■ **SOURCE MATERIAL**
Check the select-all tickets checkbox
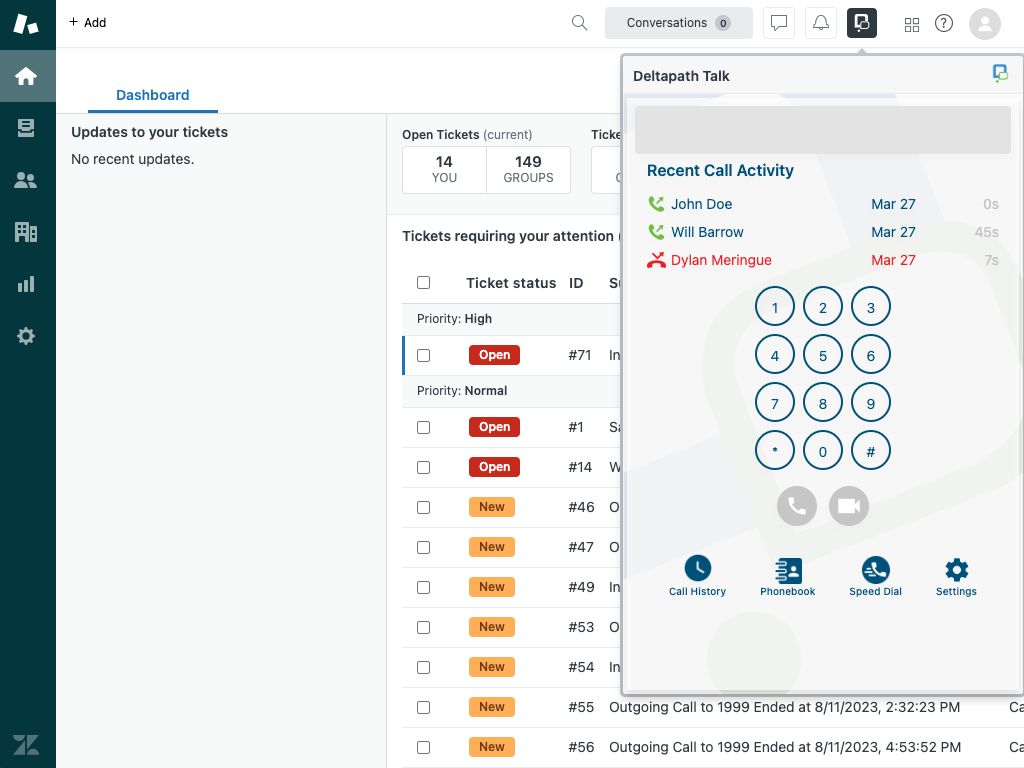 [x=423, y=283]
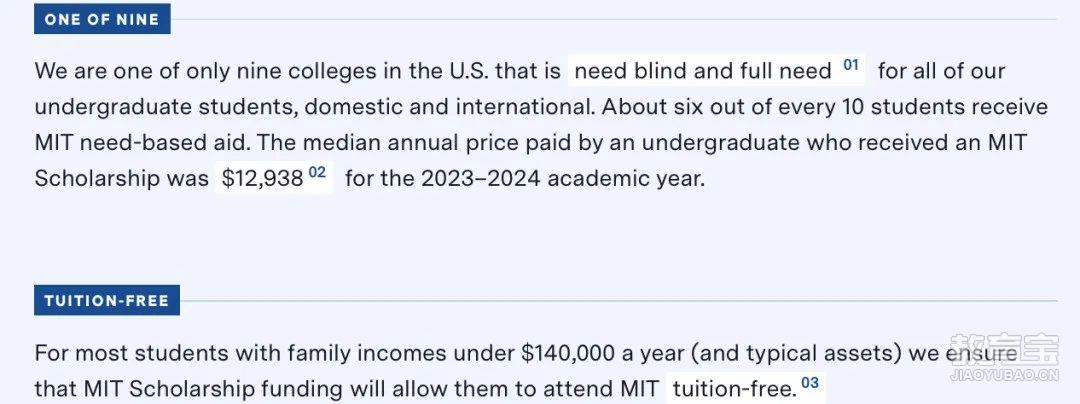Click the '$140,000' income figure
Screen dimensions: 1080x404
(x=568, y=354)
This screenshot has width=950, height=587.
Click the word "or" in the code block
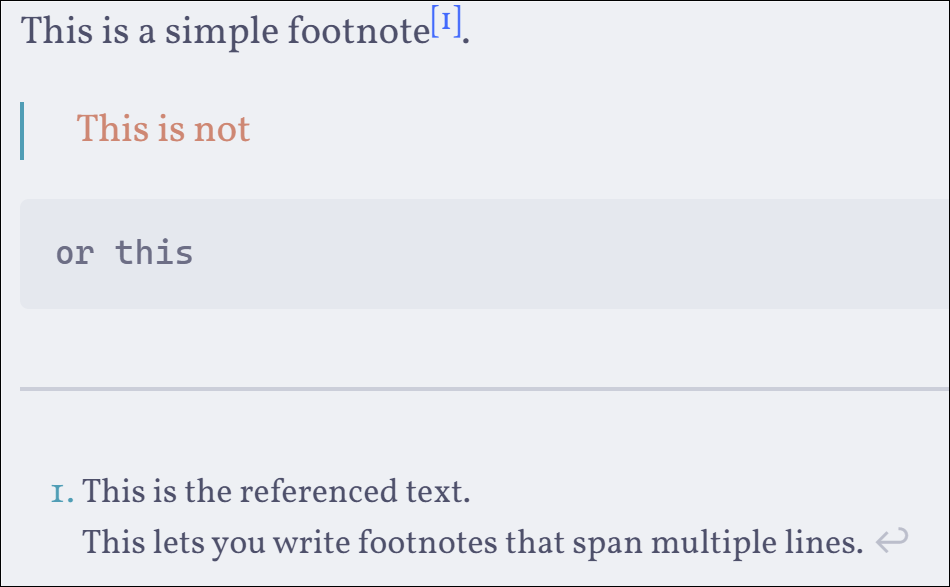click(74, 253)
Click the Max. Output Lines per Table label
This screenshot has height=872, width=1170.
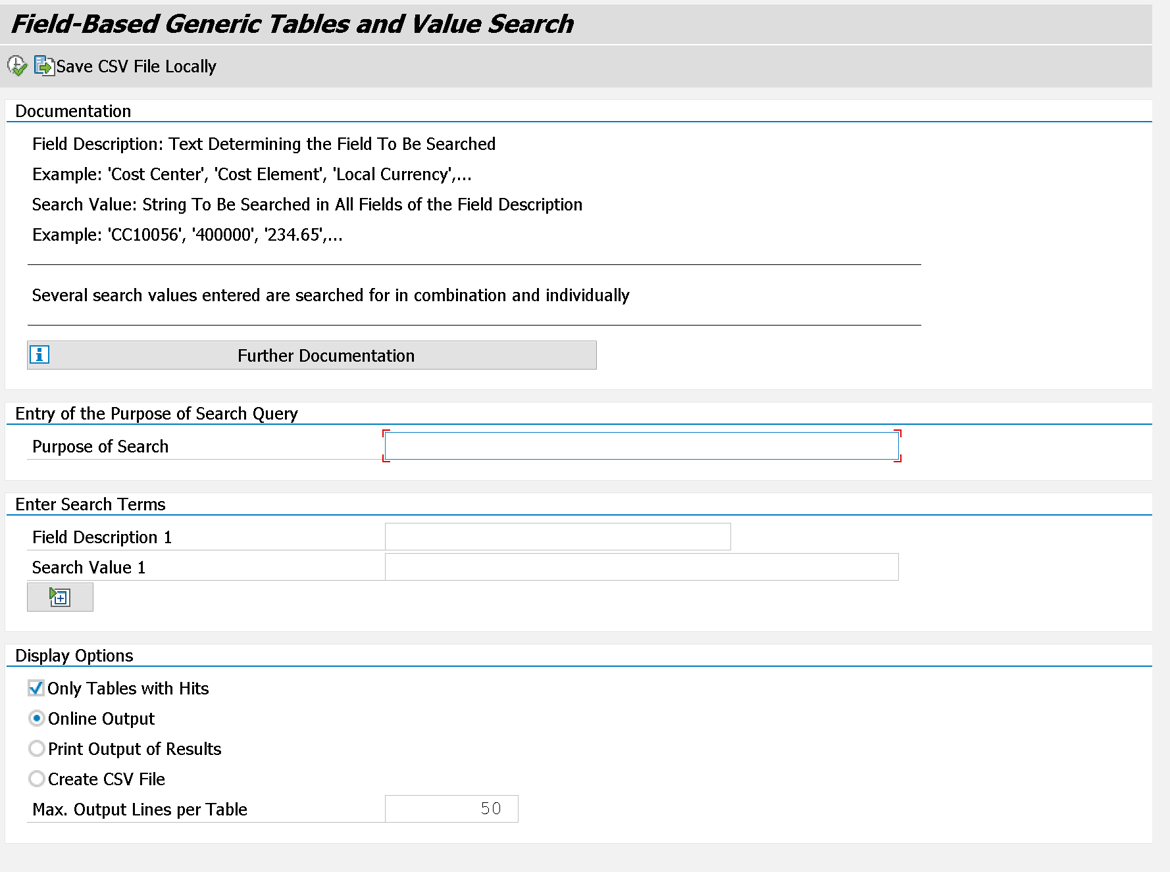(x=139, y=809)
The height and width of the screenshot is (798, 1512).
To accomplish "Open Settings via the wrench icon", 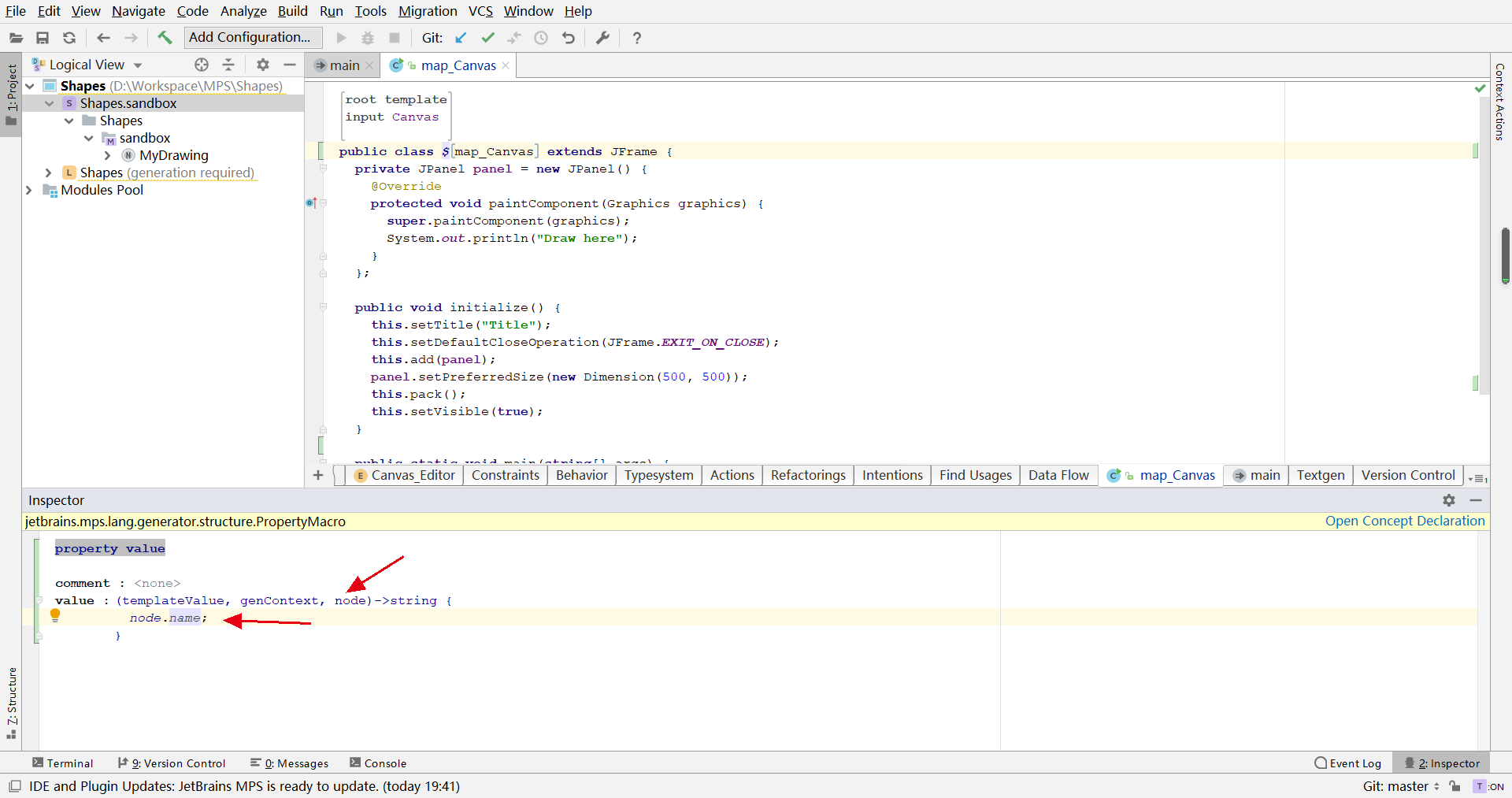I will [602, 37].
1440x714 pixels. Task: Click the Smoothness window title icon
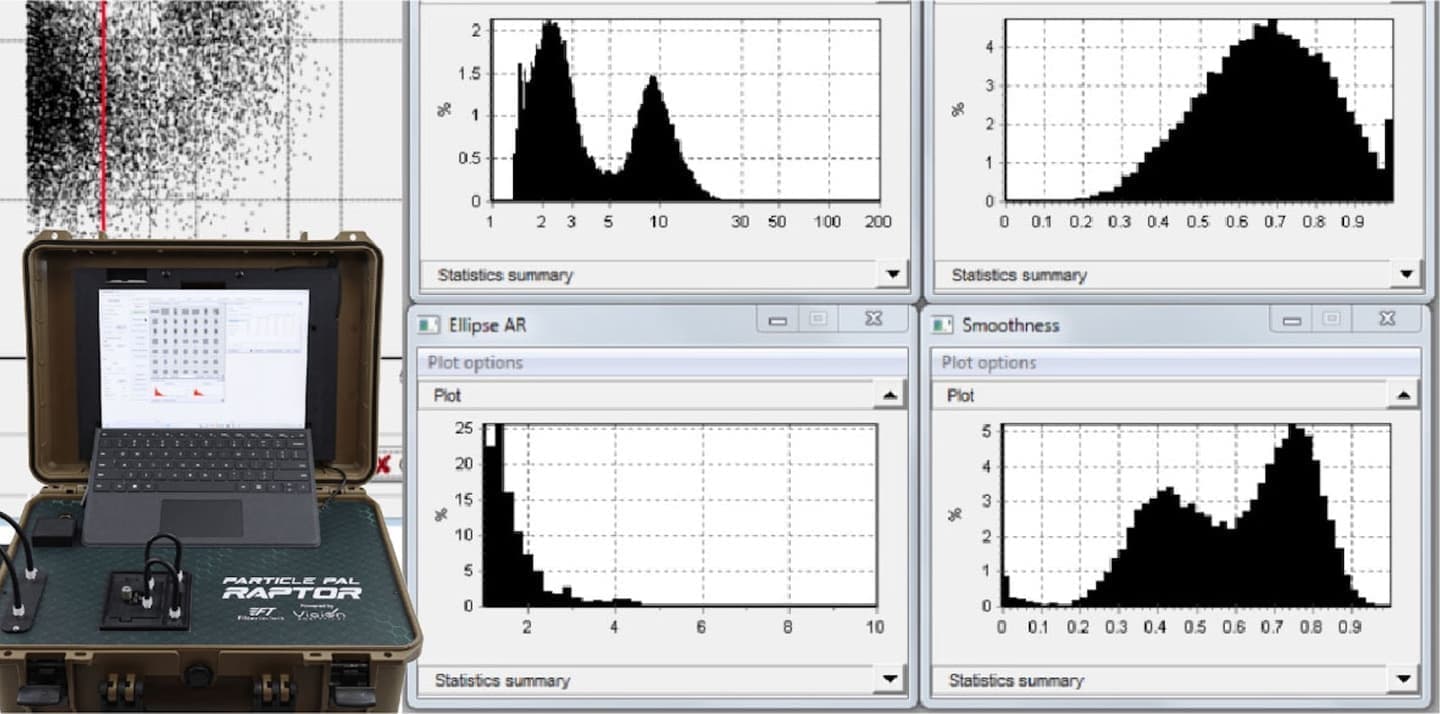(942, 325)
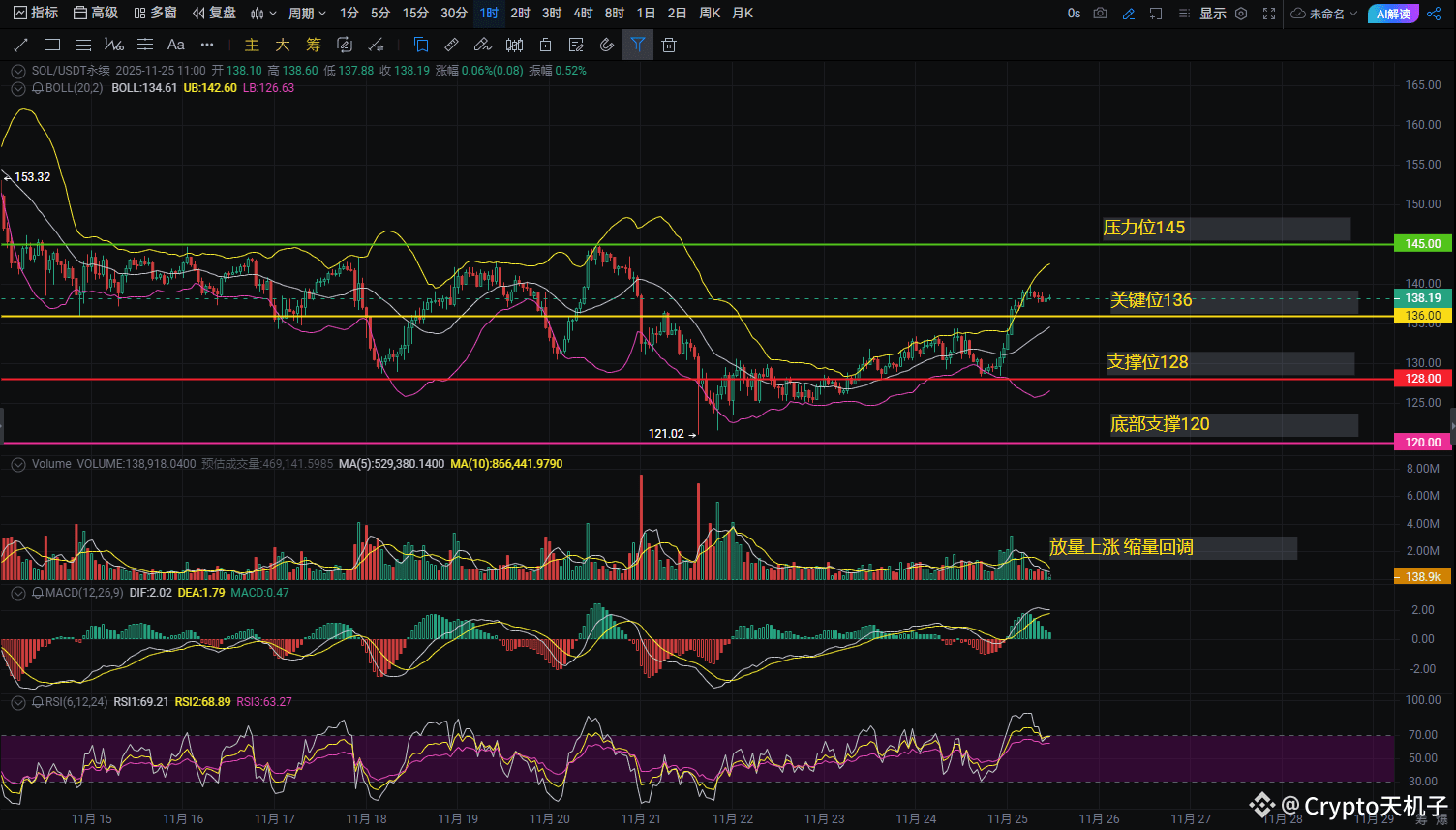
Task: Toggle the BOLL indicator alert bell
Action: click(37, 88)
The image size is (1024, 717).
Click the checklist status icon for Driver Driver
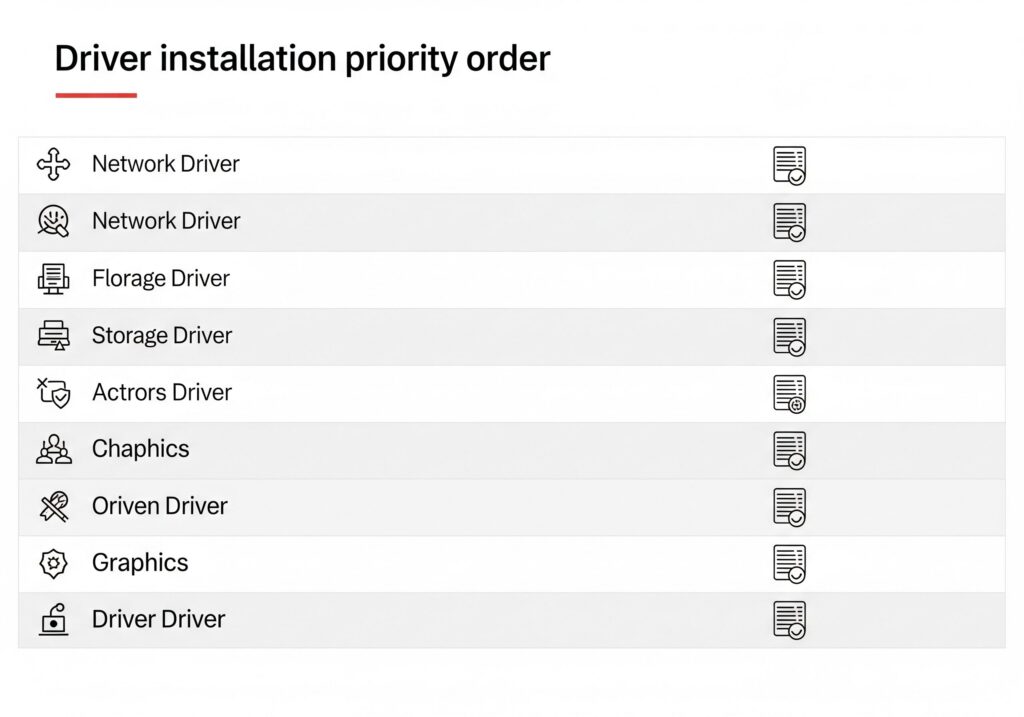[789, 620]
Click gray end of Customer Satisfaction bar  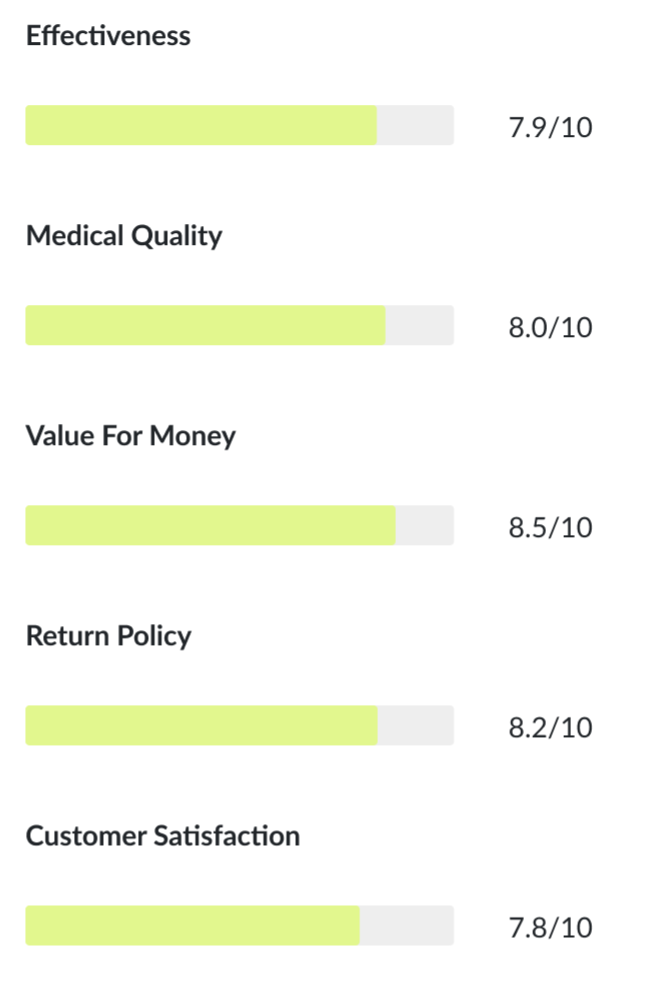coord(407,926)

■ **TASK DESCRIPTION**
Count the lines in the listing above that contain the string "screenshot", matching case exactly. Give only the number.

■ **THE OUTPUT**
3